__OPDRACHT A__
Schrijf de tekst over kinderopvang in Delft hieronder volledig en letterlijk over.

__GEGEVEN TEKST__

4.         STAND VAN ZAKEN

 

4.1.      Kinderopvang volgens de “Delftse aanpak”

In de afgelopen jaren is er flink uitgebreid in de gemeente Delft, een positieve uitzondering in Nederland. Er zijn verschillende redenen waarom er in Delft wel uitgebreid is/wordt en in andere steden minder.

 

Het huidige college maakte zich sterk voor een goed kinderopvangklimaat. Daarnaast is samenhang op ambtelijk niveau gestimuleerd. Als gevolg daarvan werd een interdisciplinaire werkgroep gevormd die professionele kinderopvang­onder­nemers begeleidt bij het zoeken naar locaties/accommodaties, doorlopen van procedures en verkrijgen van vergunningen. Het eerste wat deze werkgroep deed was een locatieonderzoek houden. Met medewerking van vele verschillende gemeentelijke disciplines leidde dit tot een lijst van 40 potentiële locaties/accom­modaties t.b.v. kinderopvang.

Naast de werkgroep voor nieuwe initiatieven (hierboven) is structuur gebracht in die organisatieonderdelen die te maken hebben met de zogenaamde doelgroepen (klanten van vakteam Activering en Inburgering). Datzelfde geldt voor de vergunningenverstrekkers (Bouw&Woningtoezicht, GGD, Brandweer en TOR).

__OPDRACHT B__
Verschuif de klikcoördinaten in de lijst hieronder: begin bij de regel met "Where should I click to: Choose" en stop na de regel met "click(x=598, y=459)". Geef alleen die regels volledig opnieuw weer en tel bij elk getal van de klikcoördinaten 13 op, terwijl alle andere getallen gelijk blijven.

__GESELECTEERDE GEGEVENS__
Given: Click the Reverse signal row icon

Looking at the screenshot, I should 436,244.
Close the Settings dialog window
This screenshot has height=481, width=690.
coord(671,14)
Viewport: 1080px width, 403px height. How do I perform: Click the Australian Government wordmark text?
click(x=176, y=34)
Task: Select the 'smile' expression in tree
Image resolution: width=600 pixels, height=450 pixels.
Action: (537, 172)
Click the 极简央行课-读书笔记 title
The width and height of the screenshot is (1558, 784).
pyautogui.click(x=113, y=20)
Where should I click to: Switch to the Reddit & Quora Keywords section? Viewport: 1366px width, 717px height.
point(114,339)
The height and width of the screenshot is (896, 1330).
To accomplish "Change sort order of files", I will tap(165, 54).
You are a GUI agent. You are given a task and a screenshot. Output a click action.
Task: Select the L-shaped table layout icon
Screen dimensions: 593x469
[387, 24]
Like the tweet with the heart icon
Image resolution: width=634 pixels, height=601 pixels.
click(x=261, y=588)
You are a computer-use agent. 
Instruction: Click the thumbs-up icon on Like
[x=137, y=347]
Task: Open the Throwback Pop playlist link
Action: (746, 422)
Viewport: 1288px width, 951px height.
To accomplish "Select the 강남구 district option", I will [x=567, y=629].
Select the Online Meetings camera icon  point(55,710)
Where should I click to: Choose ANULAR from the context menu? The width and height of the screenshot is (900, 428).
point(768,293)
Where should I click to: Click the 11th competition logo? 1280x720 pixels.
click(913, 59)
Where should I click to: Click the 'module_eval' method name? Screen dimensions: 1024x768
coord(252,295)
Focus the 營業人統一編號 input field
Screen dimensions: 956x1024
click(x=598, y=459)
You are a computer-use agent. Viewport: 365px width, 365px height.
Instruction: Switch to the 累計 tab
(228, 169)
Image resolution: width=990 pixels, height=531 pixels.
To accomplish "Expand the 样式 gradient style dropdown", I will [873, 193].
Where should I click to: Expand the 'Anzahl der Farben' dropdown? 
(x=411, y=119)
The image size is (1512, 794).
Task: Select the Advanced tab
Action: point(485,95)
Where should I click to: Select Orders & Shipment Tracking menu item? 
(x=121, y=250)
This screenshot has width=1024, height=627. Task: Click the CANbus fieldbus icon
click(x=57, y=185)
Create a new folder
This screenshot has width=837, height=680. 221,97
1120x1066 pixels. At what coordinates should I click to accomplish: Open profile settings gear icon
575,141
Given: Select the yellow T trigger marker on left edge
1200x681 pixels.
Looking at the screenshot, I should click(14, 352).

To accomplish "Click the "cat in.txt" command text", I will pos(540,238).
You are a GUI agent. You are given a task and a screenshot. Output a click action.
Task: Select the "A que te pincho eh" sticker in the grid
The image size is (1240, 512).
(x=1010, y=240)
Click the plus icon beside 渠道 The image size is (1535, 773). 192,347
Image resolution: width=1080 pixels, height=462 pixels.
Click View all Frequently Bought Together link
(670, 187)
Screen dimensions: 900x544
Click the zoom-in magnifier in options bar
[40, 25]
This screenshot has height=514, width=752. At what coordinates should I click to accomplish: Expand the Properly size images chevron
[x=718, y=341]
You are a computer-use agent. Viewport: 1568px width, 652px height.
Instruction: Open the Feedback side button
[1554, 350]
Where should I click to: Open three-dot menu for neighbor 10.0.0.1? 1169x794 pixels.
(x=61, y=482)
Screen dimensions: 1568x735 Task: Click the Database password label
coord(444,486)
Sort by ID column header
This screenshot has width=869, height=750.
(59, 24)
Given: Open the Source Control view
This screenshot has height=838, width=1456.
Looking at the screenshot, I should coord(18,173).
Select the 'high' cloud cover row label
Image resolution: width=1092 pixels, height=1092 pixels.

__UITGEWERKTE OPLOSSING A__
4.         STAND VAN ZAKEN

 

4.1.      Kinderopvang volgens de “Delftse aanpak”

In de afgelopen jaren is er flink uitgebreid in de gemeente Delft, een positieve uitzondering in Nederland. Er zijn verschillende redenen waarom er in Delft wel uitgebreid is/wordt en in andere steden minder.

 

Het huidige college maakte zich sterk voor een goed kinderopvangklimaat. Daarnaast is samenhang op ambtelijk niveau gestimuleerd. Als gevolg daarvan werd een interdisciplinaire werkgroep gevormd die professionele kinderopvang­onder­nemers begeleidt bij het zoeken naar locaties/accommodaties, doorlopen van procedures en verkrijgen van vergunningen. Het eerste wat deze werkgroep deed was een locatieonderzoek houden. Met medewerking van vele verschillende gemeentelijke disciplines leidde dit tot een lijst van 40 potentiële locaties/accom­modaties t.b.v. kinderopvang.

Naast de werkgroep voor nieuwe initiatieven (hierboven) is structuur gebracht in die organisatieonderdelen die te maken hebben met de zogenaamde doelgroepen (klanten van vakteam Activering en Inburgering). Datzelfde geldt voor de vergunningenverstrekkers (Bouw&Woningtoezicht, GGD, Brandweer en TOR).

__UITGEWERKTE OPLOSSING B__
Where should I click to: Choose ANULAR from the context menu? The width and height of the screenshot is (900, 428).
point(781,306)
Where should I click to: Click the 11th competition logo? 1280x720 pixels.
click(926, 72)
Where should I click to: Click the 'module_eval' method name? Screen dimensions: 1024x768
coord(265,308)
Focus the 營業人統一編號 input field
Screen dimensions: 956x1024
click(x=611, y=472)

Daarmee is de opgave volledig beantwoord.